Lagoa da Paixão (Foto: DR)

É de Manteigas esta estória porque é de Manteigas que aqui tratamos, do coração da Serra da Estrela, do lugar que lhe dá aquele pulsar feito corrente de águas essenciais, berçário do Zêzere e do Mondego e lar de elfos e juízes e majores e pianos de cauda e, fala-se, de golpes palacianos. Já se disse que a imaginação do pastoreio é fértil. Se lhe juntarmos alguma apetitosa teoria de conspiração envolta em capas de burel e alimentada a sons de chocalhos no nevoeiro, temos o caldo perfeito para contos alucinantes. Como esse do Peixão. E, sobretudo, como este que se segue, a da Casa do Juiz, na indescritível Nave da Mestra (remetemos a explicação dos topónimos da Estrela para o glossário incluído nestas páginas…).

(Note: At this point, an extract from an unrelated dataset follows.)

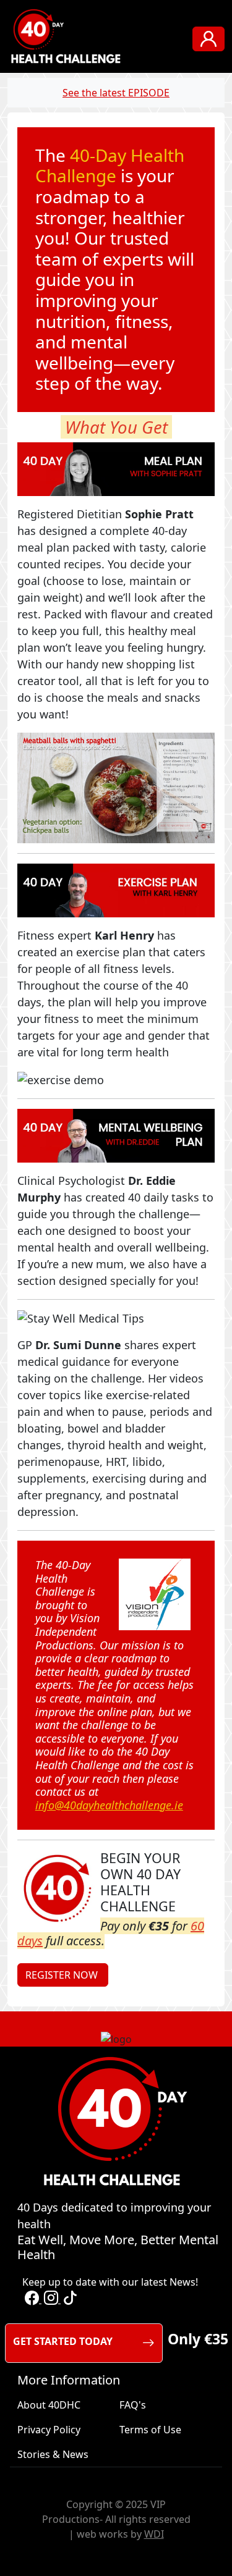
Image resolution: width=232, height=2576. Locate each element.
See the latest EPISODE (116, 92)
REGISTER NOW (62, 1975)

Pois que terá sido ali que se urdiu a queda da monarquia, entre um grupo de janotas circunspectos que veio de comboio d’além ali, dali acolá, d’acolá aqui, para baralhar as pistas, e que foi conduzido até à nave da Mestre por um dos criados do presidente da câmara de então. Diz que. A verdade é que a magia do lugar se presta a conjeturas, uma casa granítica enfiada sob blocos erráticos abandonados pelos milénios de forma a criar uma fenda gigantesca.

É Paulo Costa que nos inebria com estas lutas, autarca durante anos de uma das quatro freguesias de Manteigas, autor de livros sobre o território e hoje ao serviço do município. Conta ele que se lembra de naquela casa haver um piano de cauda e uma garrafeira com garrafas. Cheias. Hoje, há o vazio ventoso de um planalto altaneiro, pasto de contador de lendas que são o cenário perfeito para descobrir dos mais de 200 quilómetros de trilhos verdes de Manteigas, que Paulo ajudou a definir.

Corre-os ou caminha-os amiúde, a ver se estão de saúde. E leva na alma a memória do avô, que lhos mostrou quando foi tempo, cantando e contando ladainhas assim: “Aqui passa São João / Com umas cordinhas na mão / Se esta água tiver bichos / Não me fazem mal ao coração”. Consta que um desses bichos era Moby Dick, a baleia de Herman Melville, que à Estrela vinha descansar percorrendo mundos subterrâneos até à Lagoa Escura, porque é sabido que ela não tem fundo e liga direta ao mar…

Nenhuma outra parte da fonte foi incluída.